In the name of God, Earth-Maker, Pain-Bearer, Life-Giver. Amen.

 

How will you die?

Some time ago I heard the story of a nurse – I think she was the nurse nicknamed “the rose of no-man’s land”. This woman was a nurse on the battle front during World War 1. During lulls in the fighting she would venture into no-man’s land to try to help the wounded. It was during one such foray that she was captured by the Germans who thought that she was a spy. She was condemned to death. The night before she died she received a visit from a local priest who reported that after they spoke she asked to sing “Abide with me”. I cannot sing that hymn without thinking of her and of her courage and faith in the presence of death.

 

How will you die?

As a priest, I have journeyed with many people who have known that they were dying. Some fight death every inch of the way, believing the modern myth that cancer/heart disease of other terminal illnesses can be defeated if only we fight hard enough. Others, and hear I think of two young mothers, both of whom know that they will die before they see their daughters reach school, who are pragmatic and accepting. While there is life, they will live as well as they can, but they know that life will be short and that it is better to live within the constraints that they face, to enjoy their husband and their child rather than to be constantly desiring that things would be different.

 

How will you die?

I have heard from hospital chaplains that there are some for whom death is more drawn out and difficult than it need be, because they carry within them unresolved issues that they are either too stubborn to face or too incapacitated to deal with.

 

How will you die?

Whether you are young or old or somewhere in between, it is important to recognise that ultimately death cannot be avoided and to consider how we might face death.
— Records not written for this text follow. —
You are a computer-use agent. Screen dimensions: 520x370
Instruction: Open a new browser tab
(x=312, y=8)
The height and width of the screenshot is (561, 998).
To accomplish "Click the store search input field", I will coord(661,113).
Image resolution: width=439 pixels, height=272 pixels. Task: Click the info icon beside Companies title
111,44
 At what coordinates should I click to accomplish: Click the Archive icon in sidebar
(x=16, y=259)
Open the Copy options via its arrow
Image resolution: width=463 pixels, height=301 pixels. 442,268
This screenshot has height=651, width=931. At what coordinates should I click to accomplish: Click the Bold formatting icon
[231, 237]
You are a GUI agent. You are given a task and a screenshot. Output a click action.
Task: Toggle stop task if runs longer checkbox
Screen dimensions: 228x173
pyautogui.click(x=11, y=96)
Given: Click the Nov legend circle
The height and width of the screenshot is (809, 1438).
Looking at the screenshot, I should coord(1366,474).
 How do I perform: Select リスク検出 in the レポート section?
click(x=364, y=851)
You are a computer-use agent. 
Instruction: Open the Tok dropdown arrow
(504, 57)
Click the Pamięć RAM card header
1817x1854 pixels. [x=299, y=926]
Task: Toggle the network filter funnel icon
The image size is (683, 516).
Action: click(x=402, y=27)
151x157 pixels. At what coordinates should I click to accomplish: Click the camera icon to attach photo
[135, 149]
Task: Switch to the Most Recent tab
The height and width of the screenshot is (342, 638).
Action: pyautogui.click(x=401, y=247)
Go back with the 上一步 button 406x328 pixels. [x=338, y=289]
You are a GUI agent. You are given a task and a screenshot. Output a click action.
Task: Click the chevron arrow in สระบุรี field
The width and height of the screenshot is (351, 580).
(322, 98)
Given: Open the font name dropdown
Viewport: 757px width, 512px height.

Will we hold back because we still have things to do? Will we feel afraid because we haven’t learned to trust in God’s loving forgiveness? Or will we be able to make peace with the situation because we have no regrets and because we are confident that death for us is not the end?

 

How will you die?

On the night before he died, Jesus did not spend time wallowing in regret, nor did he take the opportunity to run away. Jesus was not afraid that he had not lived up to an imaginary standard that God might have set, but sufficiently confident in his relationship with God that he trusted God as much in death as he had in life.

On the night before he died, Jesus ate a meal with his friends. Instead of worrying about himself, Jesus thought only of them. He knelt before them and washed their feet, he encouraged them to love one another, he told them what to expect and assured them that they would not be alone.

On the night before he died, Jesus was ready, at peace with God, with himself and with the world.

 

How will you die? It is never too late to make peace with God, with yourself and with the world.

 

Intercessions:

 

God of life and death, breathe life and peace into situations of horror and trauma. Be a presence for good in places of despair. Give hope to all those for whom life is a daily struggle.

 

God of life and death.

Hear our prayer.

 

Holy God, help us to so trust in you that we may confidently face any difficulties in this life and meet death without fear.

 

Holy Trinity, draw us deeper into communion with you that our lives may be one with the community of love that unites you Creator, Redeemer and Sanctifier.

 

God who is immersed in human suffering, teach us not to fear illness and mortality, but to graciously accept the frailty of the human form.

 

Jesus who conquered death, bring us daily to newness of life. May we be so transformed by our little deaths, that at the last we are ready for our final journey from life to death to life eternal.